[Met Tour] CID:36870



Aida
Philadelphia, Pennsylvania, Tue, February 6, 1906









Review 1:

Review of William R. Lester in an unidentified Philadelphia newspaper

VERDI'S "AIDA" SUNG BY MATCHLESS CAST

Madame Eames Reaches Supreme Artistic Height at Academy of Music

CARUSO UNRIVALED

"Aida" trod the boards at the Academy of Music last evening - the eleventh of the regular opera season - in the charming personality of Mme. Emma Eames - a well nigh ideal representation of Rhadames' luckless yet dauntless inamorata.

This impersonation of Aida is Mme. Eames' achievement in. the operatic field. The lyrical requirements of the score are as perfectly adapted to her voice and vocal method as though the part had been written expressly for her. It would be in vain to seek for a more artistic rendering of the arias. duets and concerted music allotted by the composer of "Aida" to Amonasro's ill-starred daughter. Equally within the artist's control are the simple, elemental passions that sway this picturesque and poetic character - fervent affection, suppressed jealousy, the bitterness of renunciation and the stern resolution of despair. These are uncomplicated by other motives, save in the Nile Bank scene of act third when duty, aroused patriotism, and the ardor of a new-born love are brought into heart breaking conflict.

A Triumph for Mme. Eames.

The subtle artistic finesse and lofty dramatic fervency of this great scene - the crown and climax of the grandest of Italian operas - were disclosed by Mme. Eames with extraordinarily temperamental energy and histrionic perfection. All that followed, even the wild passionate remorse and despair of Amneris and the throbbing, pulsating pathos of the splendidly scored finale, seemed as a descent from ineffable heights of glowing miracle as Mme. Emma Eames was the central and commanding figure, regal and supreme, throughout the entire performance - no slight lyric and histrionic achievement, in the presence of perhaps the greatest cast of principal singers and actors ever assembled in a public representation of Verdi 's operatic masterpiece.

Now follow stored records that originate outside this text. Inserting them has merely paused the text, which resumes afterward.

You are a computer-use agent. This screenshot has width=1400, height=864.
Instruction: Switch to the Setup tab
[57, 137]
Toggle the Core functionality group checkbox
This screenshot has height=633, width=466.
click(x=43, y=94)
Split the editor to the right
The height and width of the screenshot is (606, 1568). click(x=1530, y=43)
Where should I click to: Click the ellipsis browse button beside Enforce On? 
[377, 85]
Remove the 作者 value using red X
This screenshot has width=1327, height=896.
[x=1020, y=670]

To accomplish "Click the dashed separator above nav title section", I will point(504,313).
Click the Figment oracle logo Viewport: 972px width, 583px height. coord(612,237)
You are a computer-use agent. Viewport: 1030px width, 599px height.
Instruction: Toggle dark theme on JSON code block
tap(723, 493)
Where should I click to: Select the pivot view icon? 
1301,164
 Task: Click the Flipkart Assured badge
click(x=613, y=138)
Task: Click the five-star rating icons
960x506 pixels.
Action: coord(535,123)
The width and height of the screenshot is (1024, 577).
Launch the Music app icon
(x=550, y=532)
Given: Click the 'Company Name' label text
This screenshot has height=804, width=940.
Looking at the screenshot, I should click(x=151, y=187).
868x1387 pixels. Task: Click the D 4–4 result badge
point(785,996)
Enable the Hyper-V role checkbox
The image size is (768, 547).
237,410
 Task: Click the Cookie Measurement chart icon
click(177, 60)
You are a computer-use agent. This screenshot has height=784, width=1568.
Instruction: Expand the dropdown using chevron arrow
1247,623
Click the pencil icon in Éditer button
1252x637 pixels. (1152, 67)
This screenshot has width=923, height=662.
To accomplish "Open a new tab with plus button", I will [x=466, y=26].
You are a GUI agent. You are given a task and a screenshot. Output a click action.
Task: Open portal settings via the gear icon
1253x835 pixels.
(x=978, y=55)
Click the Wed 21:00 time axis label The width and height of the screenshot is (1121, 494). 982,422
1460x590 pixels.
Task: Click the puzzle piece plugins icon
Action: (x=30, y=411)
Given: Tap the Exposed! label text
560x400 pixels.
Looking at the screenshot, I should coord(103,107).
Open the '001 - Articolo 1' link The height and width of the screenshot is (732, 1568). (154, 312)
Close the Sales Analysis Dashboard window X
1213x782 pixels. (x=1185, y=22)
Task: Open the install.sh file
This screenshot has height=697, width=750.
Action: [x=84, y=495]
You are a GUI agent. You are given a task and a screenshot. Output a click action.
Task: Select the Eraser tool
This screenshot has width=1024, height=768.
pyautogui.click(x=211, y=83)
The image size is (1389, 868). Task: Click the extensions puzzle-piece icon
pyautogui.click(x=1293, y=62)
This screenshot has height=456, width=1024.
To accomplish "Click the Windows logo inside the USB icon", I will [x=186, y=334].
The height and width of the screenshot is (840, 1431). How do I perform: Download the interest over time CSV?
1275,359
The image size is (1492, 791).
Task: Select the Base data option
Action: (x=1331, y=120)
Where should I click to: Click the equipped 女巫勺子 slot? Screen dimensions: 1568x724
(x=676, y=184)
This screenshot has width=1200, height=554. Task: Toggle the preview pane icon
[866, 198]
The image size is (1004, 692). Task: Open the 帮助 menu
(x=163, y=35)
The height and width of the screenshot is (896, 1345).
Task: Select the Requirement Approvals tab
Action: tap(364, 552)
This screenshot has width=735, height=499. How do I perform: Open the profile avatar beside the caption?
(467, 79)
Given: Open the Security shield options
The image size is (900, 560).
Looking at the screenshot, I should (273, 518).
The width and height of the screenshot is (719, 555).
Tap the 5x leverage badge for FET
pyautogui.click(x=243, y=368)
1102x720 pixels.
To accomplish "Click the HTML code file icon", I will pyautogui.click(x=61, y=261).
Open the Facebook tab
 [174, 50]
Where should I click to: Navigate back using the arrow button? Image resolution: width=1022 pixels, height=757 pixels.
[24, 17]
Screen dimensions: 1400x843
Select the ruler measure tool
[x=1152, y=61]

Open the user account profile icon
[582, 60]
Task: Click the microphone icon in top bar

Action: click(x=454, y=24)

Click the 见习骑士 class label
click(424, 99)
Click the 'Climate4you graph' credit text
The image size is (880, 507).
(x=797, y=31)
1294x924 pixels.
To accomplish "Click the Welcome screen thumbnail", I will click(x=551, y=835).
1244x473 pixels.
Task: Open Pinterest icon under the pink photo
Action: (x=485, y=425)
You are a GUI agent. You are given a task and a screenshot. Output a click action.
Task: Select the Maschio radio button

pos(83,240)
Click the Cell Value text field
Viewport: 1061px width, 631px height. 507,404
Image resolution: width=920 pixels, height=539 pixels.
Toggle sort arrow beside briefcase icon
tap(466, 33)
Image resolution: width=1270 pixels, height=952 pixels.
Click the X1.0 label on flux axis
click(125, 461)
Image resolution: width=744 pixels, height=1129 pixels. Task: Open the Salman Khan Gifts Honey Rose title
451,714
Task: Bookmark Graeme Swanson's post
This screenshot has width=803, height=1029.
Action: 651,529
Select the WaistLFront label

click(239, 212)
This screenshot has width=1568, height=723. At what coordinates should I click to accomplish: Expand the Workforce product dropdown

The Amonasro of Campanari - an intensely dramatic role hitherto committed by Mr. Conried to Scotti - was vocally flawless and invested with no slight degree of histrionic authority. His savage invocation of a mother's curse upon the hapless Aida was delivered with tremendous power - a startling flash of dramatic inspiration that fairly electrified the great audience.

Principals in Fine Voice.

Miss Walker as Amneris, Plançon as the High Priest, and Muhlmann as the King were in excellent voice and rare dramatic form. Amneris' desperate and pathetic plea to Rhadames to save himself has never been more forcefully presented here, not even by Miss Walker -easily the greatest Amneris since Cary's time. As for Caruso, the favorite tenor fairly reveled in the sensuous, sentimental flow of melody. His voice is hardening somewhat in the upper register and he is over-inclined to the "stroke of the glottis," but his Rhadames is, nevertheless, a matchless lyrical tour-de-force with sympathetic acting to supplement it.

Mr. Conried's corps de ballet automata were decorously in evidence., with Mlle. Froelich's nimble feet to invest the scenes with true terpsichorean spirit; the ragged and faded Academy scenery was again flaunted, even as Lazarus displayed his sores, and Vigna conducted a somewhat meager orchestra force with much musical distinction throughout.